A new Chicago Dept of Public Health (CDPH) study finds sobering results about HIV prevalence among men who have sex with men (MSM): of those sampled, 30% of black men, 12% Latino, and 11% of white tested positive.
There's a statistical twist: the reports of the study only give the sample size 570 which is almost irrelevant compared with how they chose these men. Since the detail wasn't given I would guess that they went to stereotypical places, so results would be more accurately reported as being in terms of MSM who go to the stereotypical hangouts where CDPH knew where to find them. I would expect these men to have more sexual partners, more high risk behavior, and so more likelihood of HIV and other STDs. Such high prevalence among any group is of course shocking, but if some omniscient being did a random sample of all MSM, they could pull the partnered, boring, reclusive, etc., and find lower prevalence.
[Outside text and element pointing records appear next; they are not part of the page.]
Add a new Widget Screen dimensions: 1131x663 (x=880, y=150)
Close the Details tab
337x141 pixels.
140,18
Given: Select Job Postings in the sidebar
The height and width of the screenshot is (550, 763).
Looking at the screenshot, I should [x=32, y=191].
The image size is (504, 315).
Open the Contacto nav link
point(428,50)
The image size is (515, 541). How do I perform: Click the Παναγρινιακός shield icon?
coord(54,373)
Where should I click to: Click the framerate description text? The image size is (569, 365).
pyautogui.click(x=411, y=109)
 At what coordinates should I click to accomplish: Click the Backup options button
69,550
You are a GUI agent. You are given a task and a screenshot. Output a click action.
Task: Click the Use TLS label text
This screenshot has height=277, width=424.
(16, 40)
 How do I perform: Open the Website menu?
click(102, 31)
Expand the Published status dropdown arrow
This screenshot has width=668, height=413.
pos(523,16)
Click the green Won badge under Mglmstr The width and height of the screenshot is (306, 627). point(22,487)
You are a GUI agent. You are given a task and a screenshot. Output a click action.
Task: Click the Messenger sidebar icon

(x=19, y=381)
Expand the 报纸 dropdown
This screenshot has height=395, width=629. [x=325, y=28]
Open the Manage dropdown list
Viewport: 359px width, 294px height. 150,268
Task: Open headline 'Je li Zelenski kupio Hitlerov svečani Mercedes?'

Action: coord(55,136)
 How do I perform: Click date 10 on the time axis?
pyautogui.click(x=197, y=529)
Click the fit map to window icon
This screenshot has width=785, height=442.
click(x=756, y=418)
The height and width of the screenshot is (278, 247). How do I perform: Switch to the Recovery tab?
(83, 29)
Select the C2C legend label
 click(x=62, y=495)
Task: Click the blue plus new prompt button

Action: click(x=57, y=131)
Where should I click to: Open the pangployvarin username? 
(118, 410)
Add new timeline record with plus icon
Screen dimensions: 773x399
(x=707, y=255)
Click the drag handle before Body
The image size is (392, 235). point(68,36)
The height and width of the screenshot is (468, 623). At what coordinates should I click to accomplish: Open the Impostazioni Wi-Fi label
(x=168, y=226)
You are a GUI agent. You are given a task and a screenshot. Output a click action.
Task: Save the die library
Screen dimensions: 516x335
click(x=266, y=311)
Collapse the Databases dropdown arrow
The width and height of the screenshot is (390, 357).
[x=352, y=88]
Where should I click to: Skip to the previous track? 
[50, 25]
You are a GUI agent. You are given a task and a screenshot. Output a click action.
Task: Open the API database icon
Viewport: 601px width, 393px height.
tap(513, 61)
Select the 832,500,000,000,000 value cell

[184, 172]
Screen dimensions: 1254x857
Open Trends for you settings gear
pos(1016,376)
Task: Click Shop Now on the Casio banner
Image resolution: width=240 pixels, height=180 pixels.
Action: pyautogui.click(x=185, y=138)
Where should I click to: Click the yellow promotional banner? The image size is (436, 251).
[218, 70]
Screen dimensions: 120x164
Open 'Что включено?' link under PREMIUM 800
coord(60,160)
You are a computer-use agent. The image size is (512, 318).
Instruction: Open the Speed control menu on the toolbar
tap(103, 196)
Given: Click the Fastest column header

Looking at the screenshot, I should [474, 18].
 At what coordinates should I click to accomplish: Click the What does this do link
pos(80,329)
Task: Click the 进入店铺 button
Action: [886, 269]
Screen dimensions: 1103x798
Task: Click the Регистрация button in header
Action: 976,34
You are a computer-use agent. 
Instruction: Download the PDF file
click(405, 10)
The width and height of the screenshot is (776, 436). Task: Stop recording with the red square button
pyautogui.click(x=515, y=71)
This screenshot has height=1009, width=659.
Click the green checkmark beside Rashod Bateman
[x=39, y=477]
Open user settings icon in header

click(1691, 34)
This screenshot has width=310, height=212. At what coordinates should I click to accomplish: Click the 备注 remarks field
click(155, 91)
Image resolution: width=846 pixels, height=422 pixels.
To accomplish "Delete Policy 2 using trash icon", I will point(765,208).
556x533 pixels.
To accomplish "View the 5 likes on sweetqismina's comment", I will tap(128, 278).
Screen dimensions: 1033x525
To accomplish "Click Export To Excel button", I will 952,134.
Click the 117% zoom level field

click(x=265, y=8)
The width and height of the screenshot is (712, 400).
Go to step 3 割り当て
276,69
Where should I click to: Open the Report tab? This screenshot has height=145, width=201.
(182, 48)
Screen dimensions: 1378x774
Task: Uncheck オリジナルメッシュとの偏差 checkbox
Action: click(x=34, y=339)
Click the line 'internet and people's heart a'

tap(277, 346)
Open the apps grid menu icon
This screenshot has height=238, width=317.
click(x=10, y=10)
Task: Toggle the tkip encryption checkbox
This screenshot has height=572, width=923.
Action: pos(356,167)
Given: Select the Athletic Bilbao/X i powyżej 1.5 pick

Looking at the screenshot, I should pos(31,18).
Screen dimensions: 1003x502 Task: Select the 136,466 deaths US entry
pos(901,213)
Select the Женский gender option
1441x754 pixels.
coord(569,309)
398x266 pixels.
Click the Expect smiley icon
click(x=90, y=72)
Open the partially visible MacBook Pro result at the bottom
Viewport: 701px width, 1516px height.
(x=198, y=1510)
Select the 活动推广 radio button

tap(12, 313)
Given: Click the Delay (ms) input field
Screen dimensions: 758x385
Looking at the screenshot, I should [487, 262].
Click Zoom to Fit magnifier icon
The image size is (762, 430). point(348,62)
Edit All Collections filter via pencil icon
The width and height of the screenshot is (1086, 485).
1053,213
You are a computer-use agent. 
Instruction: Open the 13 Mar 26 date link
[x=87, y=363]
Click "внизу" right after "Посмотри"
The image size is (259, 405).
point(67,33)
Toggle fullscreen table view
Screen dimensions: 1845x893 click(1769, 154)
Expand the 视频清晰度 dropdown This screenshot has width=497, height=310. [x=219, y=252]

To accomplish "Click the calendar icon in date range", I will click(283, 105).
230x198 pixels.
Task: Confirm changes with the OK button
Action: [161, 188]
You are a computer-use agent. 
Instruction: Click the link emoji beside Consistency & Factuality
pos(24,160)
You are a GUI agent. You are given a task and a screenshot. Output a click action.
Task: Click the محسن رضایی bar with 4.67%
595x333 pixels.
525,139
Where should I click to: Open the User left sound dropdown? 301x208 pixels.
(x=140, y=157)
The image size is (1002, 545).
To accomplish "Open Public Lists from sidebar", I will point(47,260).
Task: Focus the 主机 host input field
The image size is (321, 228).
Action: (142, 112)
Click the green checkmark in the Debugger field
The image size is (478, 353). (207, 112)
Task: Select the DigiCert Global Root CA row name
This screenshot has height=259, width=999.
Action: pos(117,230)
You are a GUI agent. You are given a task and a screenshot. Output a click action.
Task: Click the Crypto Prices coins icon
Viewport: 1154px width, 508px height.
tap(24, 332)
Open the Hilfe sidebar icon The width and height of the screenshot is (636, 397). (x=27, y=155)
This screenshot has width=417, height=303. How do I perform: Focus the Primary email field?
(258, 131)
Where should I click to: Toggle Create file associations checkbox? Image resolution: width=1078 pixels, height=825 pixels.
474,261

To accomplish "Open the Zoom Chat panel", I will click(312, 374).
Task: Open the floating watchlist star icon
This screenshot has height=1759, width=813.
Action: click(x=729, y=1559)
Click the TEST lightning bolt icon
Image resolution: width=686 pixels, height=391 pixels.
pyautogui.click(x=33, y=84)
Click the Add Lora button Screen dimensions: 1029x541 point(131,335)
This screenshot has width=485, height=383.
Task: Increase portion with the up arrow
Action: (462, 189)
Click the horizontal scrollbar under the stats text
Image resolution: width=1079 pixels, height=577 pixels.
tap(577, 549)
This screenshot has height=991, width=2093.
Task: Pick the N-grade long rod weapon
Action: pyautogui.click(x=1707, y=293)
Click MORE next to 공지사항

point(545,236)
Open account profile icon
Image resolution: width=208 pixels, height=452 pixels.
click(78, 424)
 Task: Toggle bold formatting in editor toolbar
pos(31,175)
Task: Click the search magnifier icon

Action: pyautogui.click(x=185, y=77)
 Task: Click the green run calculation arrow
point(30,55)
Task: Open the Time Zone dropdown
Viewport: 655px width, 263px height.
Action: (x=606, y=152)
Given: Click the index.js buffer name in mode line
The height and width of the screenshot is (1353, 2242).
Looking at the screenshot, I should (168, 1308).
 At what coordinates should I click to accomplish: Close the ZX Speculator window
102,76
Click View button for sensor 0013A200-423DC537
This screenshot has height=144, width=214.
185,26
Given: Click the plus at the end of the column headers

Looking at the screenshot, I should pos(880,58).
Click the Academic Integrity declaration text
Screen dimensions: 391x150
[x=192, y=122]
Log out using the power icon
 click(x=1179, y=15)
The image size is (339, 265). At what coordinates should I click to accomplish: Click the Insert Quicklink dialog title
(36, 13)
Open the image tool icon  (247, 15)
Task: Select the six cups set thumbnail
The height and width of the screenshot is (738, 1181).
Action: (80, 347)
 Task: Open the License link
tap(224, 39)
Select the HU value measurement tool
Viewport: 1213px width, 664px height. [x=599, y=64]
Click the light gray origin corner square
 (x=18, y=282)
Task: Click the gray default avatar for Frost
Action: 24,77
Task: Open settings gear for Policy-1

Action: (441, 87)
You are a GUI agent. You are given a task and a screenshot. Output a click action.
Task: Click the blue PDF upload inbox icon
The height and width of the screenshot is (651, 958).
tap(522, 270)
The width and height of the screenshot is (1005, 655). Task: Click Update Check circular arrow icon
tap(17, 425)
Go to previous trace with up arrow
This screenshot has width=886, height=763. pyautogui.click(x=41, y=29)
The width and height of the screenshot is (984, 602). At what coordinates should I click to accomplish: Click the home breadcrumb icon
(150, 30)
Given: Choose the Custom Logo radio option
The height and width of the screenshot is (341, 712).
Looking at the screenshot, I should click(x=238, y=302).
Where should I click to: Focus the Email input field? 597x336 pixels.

Further, I wonder if their sampling method is differentially selective for higher risk in some groups than others. Gay black men don't have a neighborhood in Chicago comparable to Lakeview, the predominantly white gay neighborhood in Chicago (my former neighborhood), so the more easily sampled may be the very highest risk. In Lakeview they could have found ice cream shops, laundromats, dog supply stores, and yoga classes where upwards of 30% of the clientele are gay; I doubt there's anywhere else in the city with such a high concentration in non-gay-themed gathering spaces. Even if they limited themselves to bars, it might still be that gay bars in Lakeview attract a much broader cross-section of the Lakeview community than African-American gay bars on the South/West side of the city.
Also there is the phenomenon of small numbers: the smaller the group you are drawing from, the more extreme the numbers get. Just two days ago I was estimating chlamydia prevalence among different subgroups of Evangelical Christians and I found a higher prevalence among a specific evangelical denomination of the more frequent church attenders than among evangelical frequent church attenders in general. Are people who have chlamydia attracted to this denomination? Does this denomination discourage condom use more than others? It's possible that was a real effect, and perhaps it will get its own paper, but it's also possible that the higher prevalence was because I was basing my estimate on only 73 individuals, versus 700 for the highly religiously involved.
Youth Pride Services, an agency that serves the African=American gay community in Chicago writes a letter to the editor of the Windy City Times (gay newspaper) saying that they have little visibility. Sadly, notification of this high prevalence may not bring them visibility either.